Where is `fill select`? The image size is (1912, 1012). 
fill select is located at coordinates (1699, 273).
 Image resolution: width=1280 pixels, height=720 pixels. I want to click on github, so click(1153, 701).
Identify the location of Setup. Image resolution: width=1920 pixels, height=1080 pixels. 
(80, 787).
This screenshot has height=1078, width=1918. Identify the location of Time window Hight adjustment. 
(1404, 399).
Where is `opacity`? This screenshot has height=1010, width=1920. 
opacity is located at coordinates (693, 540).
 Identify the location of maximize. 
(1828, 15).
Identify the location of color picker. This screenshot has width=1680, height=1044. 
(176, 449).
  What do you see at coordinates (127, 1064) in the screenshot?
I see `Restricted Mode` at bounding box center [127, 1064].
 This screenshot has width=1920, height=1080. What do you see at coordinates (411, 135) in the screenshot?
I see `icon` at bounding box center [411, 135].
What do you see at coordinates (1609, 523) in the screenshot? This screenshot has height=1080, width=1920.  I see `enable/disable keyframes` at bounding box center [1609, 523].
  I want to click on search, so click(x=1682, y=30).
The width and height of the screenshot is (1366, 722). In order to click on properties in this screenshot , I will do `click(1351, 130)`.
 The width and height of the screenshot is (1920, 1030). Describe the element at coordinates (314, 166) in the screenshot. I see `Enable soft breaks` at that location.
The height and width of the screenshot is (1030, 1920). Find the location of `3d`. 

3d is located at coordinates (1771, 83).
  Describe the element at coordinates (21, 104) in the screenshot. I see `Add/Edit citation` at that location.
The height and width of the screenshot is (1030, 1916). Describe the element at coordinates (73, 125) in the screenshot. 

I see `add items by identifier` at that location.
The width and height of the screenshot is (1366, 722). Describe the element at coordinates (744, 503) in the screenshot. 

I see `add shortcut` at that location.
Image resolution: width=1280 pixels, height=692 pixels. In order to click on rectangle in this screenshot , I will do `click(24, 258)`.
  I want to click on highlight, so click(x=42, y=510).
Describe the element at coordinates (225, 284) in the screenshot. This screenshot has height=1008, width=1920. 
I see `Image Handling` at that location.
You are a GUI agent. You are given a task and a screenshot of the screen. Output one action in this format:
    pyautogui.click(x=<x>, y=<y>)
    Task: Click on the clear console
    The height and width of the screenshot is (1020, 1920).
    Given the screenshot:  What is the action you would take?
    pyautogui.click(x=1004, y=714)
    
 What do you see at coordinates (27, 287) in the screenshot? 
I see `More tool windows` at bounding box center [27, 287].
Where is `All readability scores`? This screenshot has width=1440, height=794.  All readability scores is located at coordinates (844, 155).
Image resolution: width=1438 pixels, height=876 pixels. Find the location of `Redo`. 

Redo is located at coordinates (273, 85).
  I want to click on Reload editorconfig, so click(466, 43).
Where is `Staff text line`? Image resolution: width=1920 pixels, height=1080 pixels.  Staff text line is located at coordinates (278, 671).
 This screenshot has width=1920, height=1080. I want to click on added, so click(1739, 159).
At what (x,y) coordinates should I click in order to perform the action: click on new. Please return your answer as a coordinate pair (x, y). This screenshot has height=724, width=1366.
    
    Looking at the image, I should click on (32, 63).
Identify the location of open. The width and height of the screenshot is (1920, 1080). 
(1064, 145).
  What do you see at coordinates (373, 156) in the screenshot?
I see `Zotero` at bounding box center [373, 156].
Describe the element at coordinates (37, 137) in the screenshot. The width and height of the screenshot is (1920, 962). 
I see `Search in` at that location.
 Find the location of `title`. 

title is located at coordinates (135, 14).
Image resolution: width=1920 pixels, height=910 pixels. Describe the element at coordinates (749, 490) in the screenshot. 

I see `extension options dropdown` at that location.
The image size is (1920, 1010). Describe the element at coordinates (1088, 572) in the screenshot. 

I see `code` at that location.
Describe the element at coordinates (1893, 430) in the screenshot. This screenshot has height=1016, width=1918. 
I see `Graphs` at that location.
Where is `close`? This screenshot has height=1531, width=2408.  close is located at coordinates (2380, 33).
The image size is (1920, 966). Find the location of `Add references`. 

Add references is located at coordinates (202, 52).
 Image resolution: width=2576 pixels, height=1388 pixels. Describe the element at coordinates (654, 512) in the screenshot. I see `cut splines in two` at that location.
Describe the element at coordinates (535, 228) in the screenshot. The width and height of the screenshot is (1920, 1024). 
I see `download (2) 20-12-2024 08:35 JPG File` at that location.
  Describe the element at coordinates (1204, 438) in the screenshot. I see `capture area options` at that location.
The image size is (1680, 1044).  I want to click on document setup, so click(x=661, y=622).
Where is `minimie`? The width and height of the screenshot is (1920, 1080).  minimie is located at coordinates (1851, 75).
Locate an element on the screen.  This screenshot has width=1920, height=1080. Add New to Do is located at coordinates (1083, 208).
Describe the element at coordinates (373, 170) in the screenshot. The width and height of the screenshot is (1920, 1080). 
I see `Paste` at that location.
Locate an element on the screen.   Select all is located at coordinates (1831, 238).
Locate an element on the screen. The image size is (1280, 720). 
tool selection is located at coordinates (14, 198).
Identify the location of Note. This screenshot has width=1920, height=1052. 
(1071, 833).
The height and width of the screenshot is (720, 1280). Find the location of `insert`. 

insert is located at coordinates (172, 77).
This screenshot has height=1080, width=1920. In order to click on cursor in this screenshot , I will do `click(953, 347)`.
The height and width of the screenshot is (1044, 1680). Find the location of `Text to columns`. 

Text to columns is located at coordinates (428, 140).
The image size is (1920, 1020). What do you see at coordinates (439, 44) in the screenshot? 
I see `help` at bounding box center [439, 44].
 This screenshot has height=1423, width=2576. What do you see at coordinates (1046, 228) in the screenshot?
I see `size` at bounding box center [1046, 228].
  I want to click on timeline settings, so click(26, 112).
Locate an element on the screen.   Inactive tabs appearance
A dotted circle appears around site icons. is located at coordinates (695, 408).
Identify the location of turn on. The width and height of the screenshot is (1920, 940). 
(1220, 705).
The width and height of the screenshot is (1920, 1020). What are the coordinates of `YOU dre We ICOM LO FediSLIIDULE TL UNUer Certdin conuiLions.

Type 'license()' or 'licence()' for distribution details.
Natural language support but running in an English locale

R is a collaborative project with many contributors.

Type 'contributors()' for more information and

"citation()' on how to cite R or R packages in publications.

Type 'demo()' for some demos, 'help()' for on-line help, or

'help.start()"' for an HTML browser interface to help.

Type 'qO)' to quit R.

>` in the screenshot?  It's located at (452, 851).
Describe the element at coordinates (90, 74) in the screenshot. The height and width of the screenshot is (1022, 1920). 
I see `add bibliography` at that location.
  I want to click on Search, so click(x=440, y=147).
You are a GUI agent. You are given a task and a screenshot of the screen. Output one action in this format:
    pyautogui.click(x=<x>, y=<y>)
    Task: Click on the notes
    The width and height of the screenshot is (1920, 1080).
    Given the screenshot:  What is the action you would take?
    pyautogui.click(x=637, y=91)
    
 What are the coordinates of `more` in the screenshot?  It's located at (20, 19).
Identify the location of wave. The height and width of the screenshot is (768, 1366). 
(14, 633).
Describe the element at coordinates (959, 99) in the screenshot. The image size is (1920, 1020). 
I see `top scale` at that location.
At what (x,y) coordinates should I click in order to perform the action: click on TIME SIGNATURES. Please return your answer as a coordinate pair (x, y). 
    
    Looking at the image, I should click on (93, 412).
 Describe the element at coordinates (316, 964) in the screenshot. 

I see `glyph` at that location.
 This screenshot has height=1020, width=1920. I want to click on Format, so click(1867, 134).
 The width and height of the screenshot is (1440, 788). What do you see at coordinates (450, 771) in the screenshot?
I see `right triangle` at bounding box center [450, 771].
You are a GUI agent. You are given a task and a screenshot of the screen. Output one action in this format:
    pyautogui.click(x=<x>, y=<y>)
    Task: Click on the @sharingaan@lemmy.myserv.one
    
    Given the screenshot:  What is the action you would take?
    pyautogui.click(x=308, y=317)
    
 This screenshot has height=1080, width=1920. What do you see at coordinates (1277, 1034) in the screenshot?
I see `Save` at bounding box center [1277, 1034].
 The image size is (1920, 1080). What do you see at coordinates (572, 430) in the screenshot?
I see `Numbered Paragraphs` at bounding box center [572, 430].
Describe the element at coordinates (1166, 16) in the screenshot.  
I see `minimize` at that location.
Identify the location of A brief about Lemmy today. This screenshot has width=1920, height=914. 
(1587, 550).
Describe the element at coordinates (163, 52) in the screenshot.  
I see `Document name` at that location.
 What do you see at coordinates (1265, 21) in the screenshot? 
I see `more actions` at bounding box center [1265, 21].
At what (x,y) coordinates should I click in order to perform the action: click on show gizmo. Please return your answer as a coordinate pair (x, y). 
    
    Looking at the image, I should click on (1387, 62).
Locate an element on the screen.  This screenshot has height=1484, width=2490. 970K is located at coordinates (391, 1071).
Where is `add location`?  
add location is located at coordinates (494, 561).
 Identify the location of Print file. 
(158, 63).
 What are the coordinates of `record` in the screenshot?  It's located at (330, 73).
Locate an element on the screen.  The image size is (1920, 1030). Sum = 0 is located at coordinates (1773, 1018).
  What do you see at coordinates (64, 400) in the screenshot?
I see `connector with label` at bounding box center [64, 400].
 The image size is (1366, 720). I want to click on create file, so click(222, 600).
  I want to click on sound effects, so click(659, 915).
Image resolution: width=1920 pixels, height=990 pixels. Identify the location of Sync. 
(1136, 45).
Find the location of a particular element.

■ ■ ■ ■ ■ ■ ■

## Do this
Return the lines of the listing exactly, from the line with "Describe the element at coordinates (959, 99)" up to and including the line with "Looking at the image, I should click on (93, 412).".

## Complete answer
Describe the element at coordinates (959, 99) in the screenshot. The image size is (1920, 1020). 
I see `top scale` at that location.
At what (x,y) coordinates should I click in order to perform the action: click on TIME SIGNATURES. Please return your answer as a coordinate pair (x, y). 
    
    Looking at the image, I should click on (93, 412).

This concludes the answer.